On the Irish referendum on Lisbon Treaty

The refusal of the Lisbon Treaty on Friday by an Irish Referendum stalls the progress of the EU process. The treaty is probably not dead yet, but it is in grave condition. The rejection of the treaty by popular vote made me think again about the merits of representative  vs. direct democracy.

In my opinion, that Lisbon Treaty is something that should not be presented to popular vote. Like many other legislative initiatives, it is too complex for the general electorate to form and express an educated opinion. That is the whole point of electing representatives: People you trust to make the best decisions on behalf of you.

When the US formed their system of representative democracy (which after WWII was successfully exported to Germany) the lack of communication technology might have been the major reason to have representatives elected and sent to Washington. However the major benefit of this system lies in the fact, that electing specialists that have the education and oversight to make the right decision in the long term – even if initially unpopular – will lead to superior decision.

I personally do not trust the general electorate – this might be called elitist. I  think elites are a good thing. As long as they are based on merits and are open.
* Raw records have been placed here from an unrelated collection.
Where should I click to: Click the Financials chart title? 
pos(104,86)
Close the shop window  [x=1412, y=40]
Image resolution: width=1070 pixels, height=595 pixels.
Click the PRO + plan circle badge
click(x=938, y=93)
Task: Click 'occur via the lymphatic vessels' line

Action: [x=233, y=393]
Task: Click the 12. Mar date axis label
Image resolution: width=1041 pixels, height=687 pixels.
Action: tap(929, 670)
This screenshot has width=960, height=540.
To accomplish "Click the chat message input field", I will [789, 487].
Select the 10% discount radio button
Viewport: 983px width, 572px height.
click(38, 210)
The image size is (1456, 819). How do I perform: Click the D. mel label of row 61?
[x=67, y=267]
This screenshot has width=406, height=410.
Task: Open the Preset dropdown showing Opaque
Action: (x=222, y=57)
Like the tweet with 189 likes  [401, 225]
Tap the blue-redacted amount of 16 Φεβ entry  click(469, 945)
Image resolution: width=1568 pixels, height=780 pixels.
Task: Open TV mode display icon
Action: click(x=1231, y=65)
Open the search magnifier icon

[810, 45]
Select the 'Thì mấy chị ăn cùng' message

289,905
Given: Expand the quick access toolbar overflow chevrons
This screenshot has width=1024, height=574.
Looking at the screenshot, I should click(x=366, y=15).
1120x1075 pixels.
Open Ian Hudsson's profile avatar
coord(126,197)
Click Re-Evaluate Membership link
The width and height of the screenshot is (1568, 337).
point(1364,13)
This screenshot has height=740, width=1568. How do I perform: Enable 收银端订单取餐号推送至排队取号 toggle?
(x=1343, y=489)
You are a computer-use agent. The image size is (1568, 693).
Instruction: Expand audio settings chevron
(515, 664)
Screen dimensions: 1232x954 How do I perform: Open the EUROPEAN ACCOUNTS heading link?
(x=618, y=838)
Coming back to the Lisbon Treaty. The EU seems to be in a catch 22 situation. The current rules of the Nizza Treaty from 2001 are not suited to operate an enlarged EU that accepted 12 (!) new member states since 2004. So the system needs to be fixed. In the current situation, individual voters are concerned by the structural problems of the EU and the unclear impact the EU has on their personal lives. In the past 4 years, any referendum that was posted failed, blocking the way to fix the current situation.

One could argue that if the general electorate does not want the EU, it should be wrapped up. Why don’t we just shut it down for good? Well, the general electorate has no clue. One could point to the fact that the usual European way of conflict resolution (killing each other) has been replaced over the last 50 years with the peaceful institutions of the EU. One could point to the benefits that a stable common and strong currency is providing to Europe’s economy. One could point to the improved ways of doing business in a common market without customs duties and harmonized laws and regulations. One could point to the freedom of residence allowing any EU citizen to live and work (and locally vote) anywhere within the EU. And so on…

I am convinced: none of the above would have been achieved if placed in front of a popular referendum. People should vote for those representatives that they feel represent best their values and personal believe. Those representatives will make complex decisions. And the Lisbon Treaty should not be placed in front of the general electorate in any of the member states.